You are then assuming that Tahiti XT/XTL takes advantage of the added memory bandwidth. I own Tahiti and I know it's not true. When I overclock my memory to 7200mhz, the increase in most games is nothing worth talking about. Most of the increase comes from GPU overclocking which suggests Tahiti's performance barely improves by moving from 264GB/sec to 345 GB/sec.
The beauty of the 512-bit bus is that if R9 290X scales much better than Tahiti with memory bandwidth, then these cards can be overclocked and the 512-bit bus will provide a larger % gain per mhz than if that card had a 384-bit bus.
I never said 64/512 was terrible, I said only achieving Titan performance which has already been eclipsed and nullified by non reference 780 was terrible.
The flaw with that assumption is that a videocard's performance does NOT increase linearly with a commensurate increase in memory bandwidth.
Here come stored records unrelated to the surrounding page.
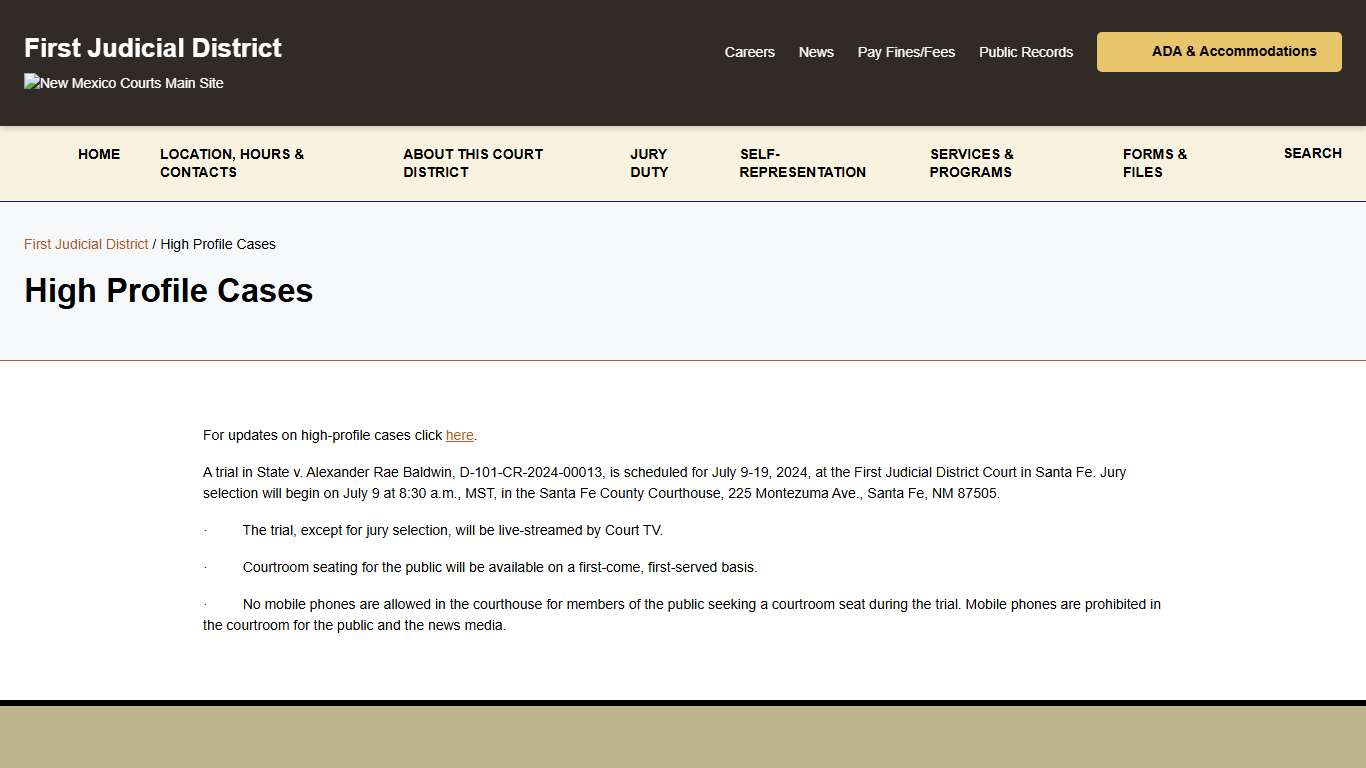Expand About This Court District menu
Viewport: 1366px width, 768px height.
[x=473, y=163]
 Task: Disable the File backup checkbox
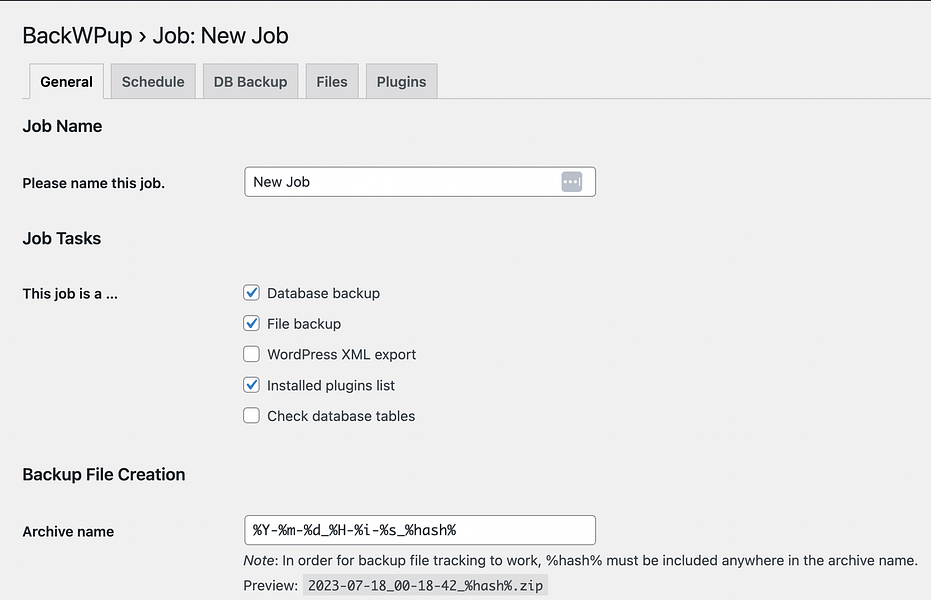[x=252, y=324]
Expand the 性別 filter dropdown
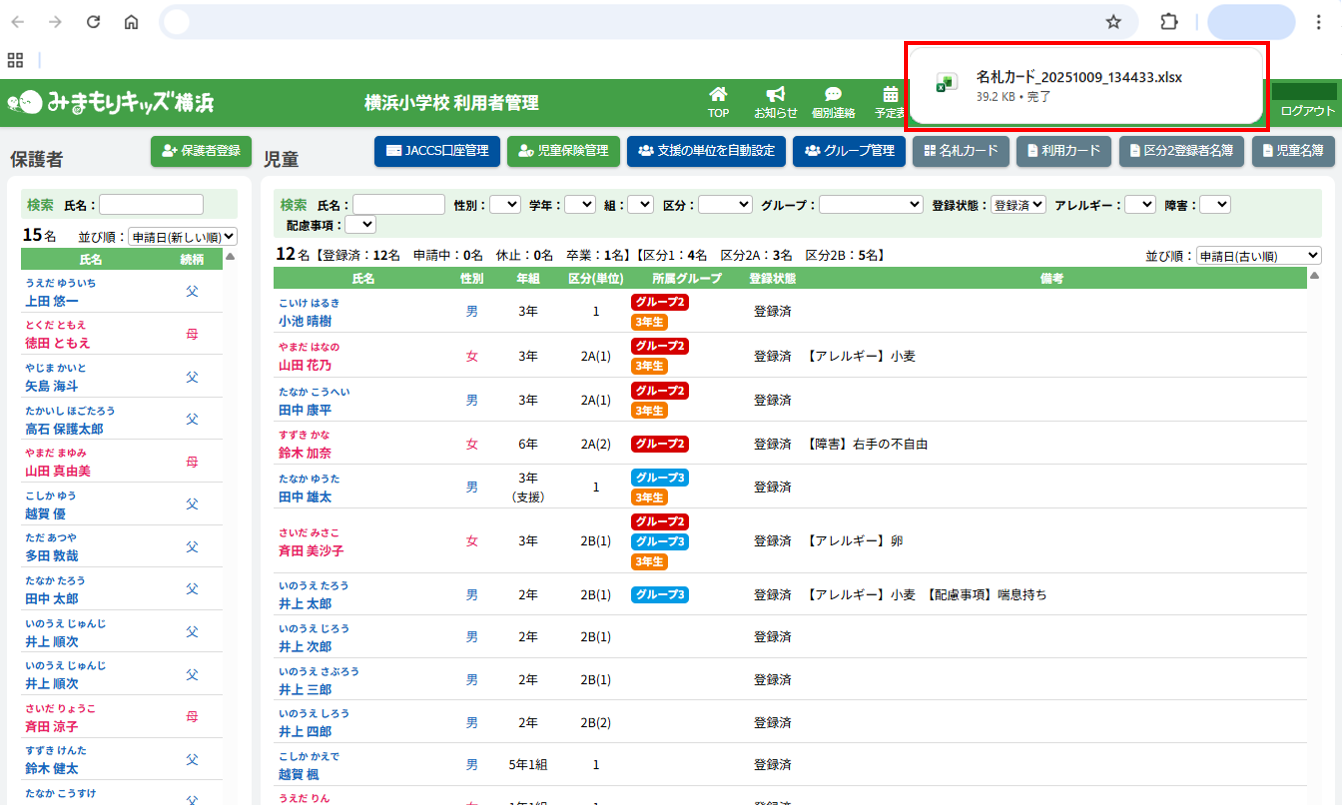1342x805 pixels. pyautogui.click(x=505, y=204)
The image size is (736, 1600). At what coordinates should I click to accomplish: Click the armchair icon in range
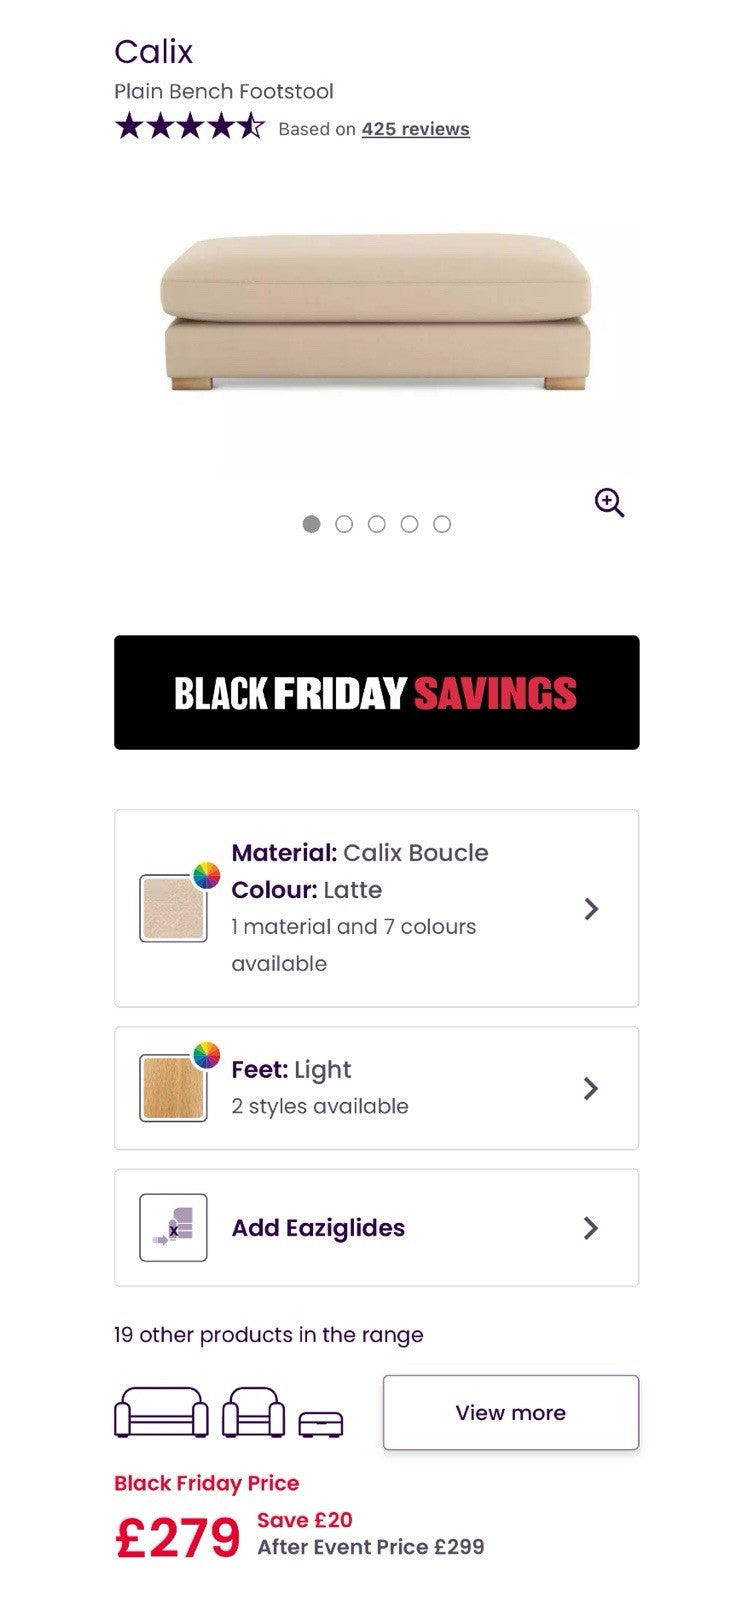tap(253, 1412)
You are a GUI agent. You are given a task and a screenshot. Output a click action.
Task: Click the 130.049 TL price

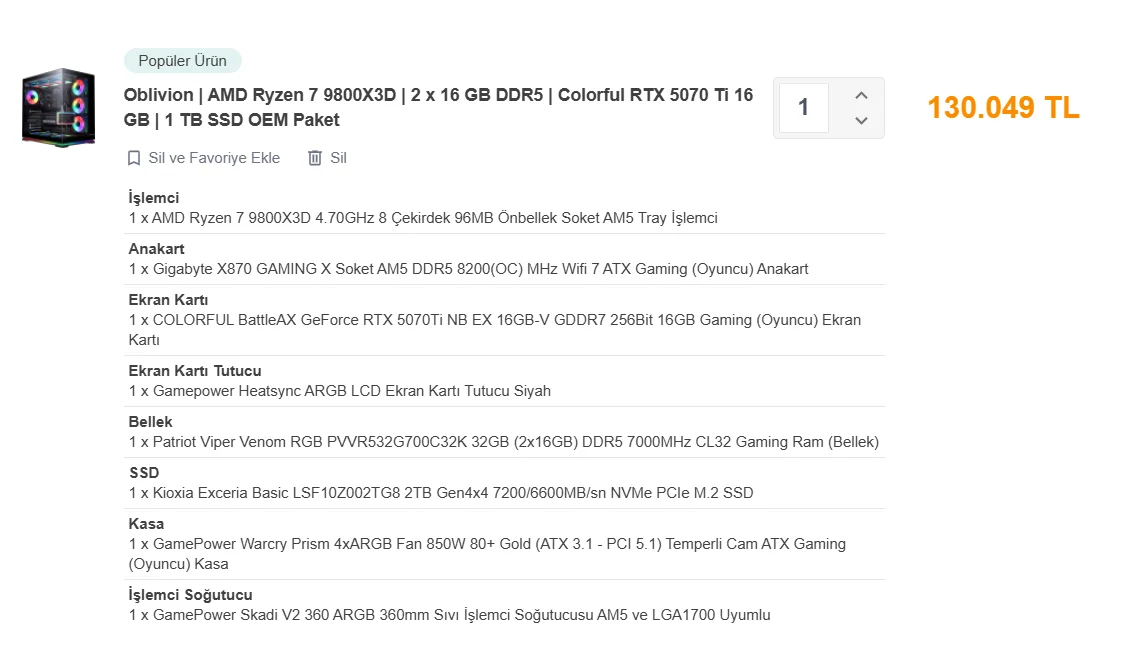point(1003,108)
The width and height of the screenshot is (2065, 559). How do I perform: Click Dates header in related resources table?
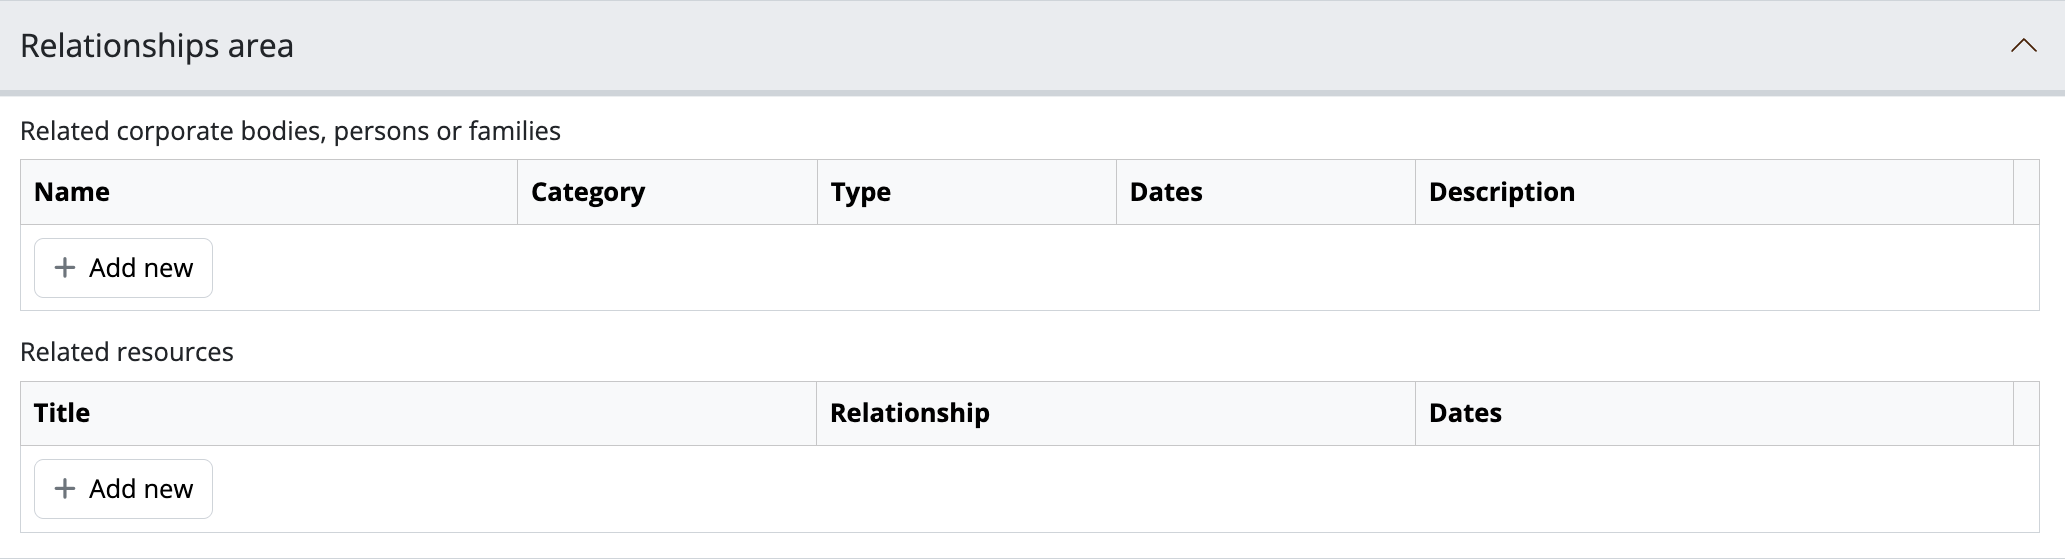pyautogui.click(x=1465, y=413)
lol actually they work for Honda. And none of them even drive Hondas so that should tell you something. And really the name Toyota that I picked means nothing at all as I don't work for them and never even owned a Toyota until last year. It was just a random name when I first started getting on the Internet and I wish I could change it on here.
I never made any arguments regarding correlations between performance and memory bandwidth, that is your own assumption. I was simply stating that memory speeds have increased over time and that 320GB/s bandwidth over a 512 bit bus is not impressive by any means.
You're of course assuming they're clocked low for reasons other than like with Tahiti where the bus simply couldn't handle higher clocked ram across all samples.
I never made any arguments regarding correlations between performance and memory bandwidth, that is your own assumption. I was simply stating that memory speeds have increased over time and that 320GB/s bandwidth over a 512 bit bus is not impressive by any means.
No because when you compare max clocked 780s/Titans against max clocked 680s the performance delta is closer to 50%.
No because when you compare max clocked 780s/Titans against max clocked 680s the performance delta is closer to 50%.
Now this strikes me as interesting, because 7970 was considered bad when it was ~30% faster than HD 6970, but max clocks both that gap was now >50%.
So, when we consider a product, what do we use for the basis? Stock, max clocks, - I'm just curious because following these forums this is constantly changing.
I remember people defending heavily OC'ed GTX 460's against HD 6870, but you couldn't use an OC'ed 7970 against a GTX 580.